Advanced distribution mode is a generic term for modes where DIH processes the incoming data to generate new data files for each child. Each data file contains only the documents that the child server must index.
Hash-Based Distribution Modes. Distribute documents to multiple child servers based on a checksum hash of the value in a specified field.
Value-Based Distribution Modes. Distribute documents to multiple child servers based on a specified value in a specified field.
In hash-based distribution modes, DIH calculates a hash of the document value for a specified field. It then divides the hash number by the number of child servers; the remainder value determines the server that it sends the document to.
There are two options for this method:
Distribute by reference distributes documents by the reference field. In this mode, DIH can also distribute DREREPLACE
index actions to the appropriate child server, according to the reference in the data.
Distribute by fields distributes documents by a specified field or fields. This mode does not process DREREPLACE
index data, so you can use this method when you use different fields to update targets and duplicates.
Advantages:
You can use all standard deduplication options, as long as all versions of the document have the same value in the distribution field.
Each child receives only the documents it must index, which reduces network load and I/O.
Disadvantages:
Changing the number of child servers alters the document-to-server mappings, so you cannot easily add or remove child servers.
Other limitations:
Generally, with this method you can only deduplicate by the value of a single field.
A DIH in a hash-based distribution mode should not be added under a DIH operating in simple distribution mode.
You should not tier DIHs that distribute on the hash of the same field.
If you add or remove child servers, you must export and reimport all data into a clean system through the updated DIH.

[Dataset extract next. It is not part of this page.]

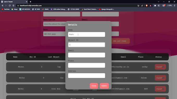
Task: Click the share page icon
Action: pos(142,5)
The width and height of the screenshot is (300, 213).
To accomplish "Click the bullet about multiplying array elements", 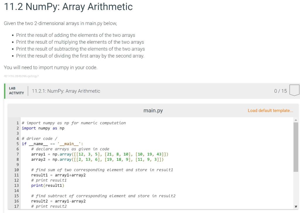I will 80,42.
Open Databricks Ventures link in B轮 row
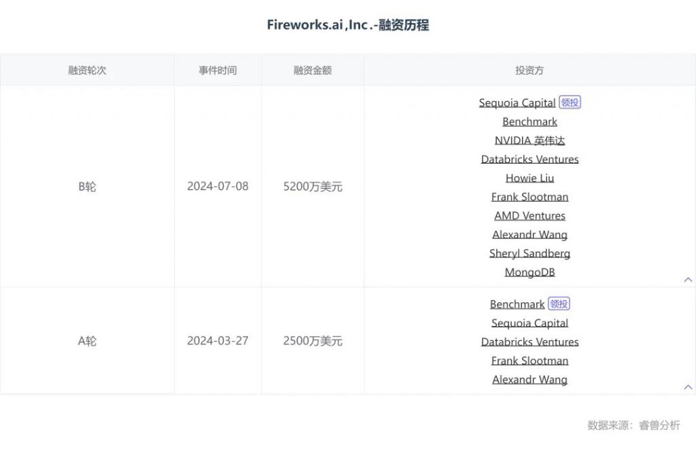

In value-based distribution, DIH distributes information between child servers according to a particular value. The following options are available:
In distribute by field values, you can also explicitly specify the value of a field to distribute to a particular child server. This method is usually required only in very specialized situations.
Advantages:
These methods provide fine control over document distribution for advanced users.
Disadvantages:
Misconfiguration can easily result in a skewed distribution of documents or query load.
|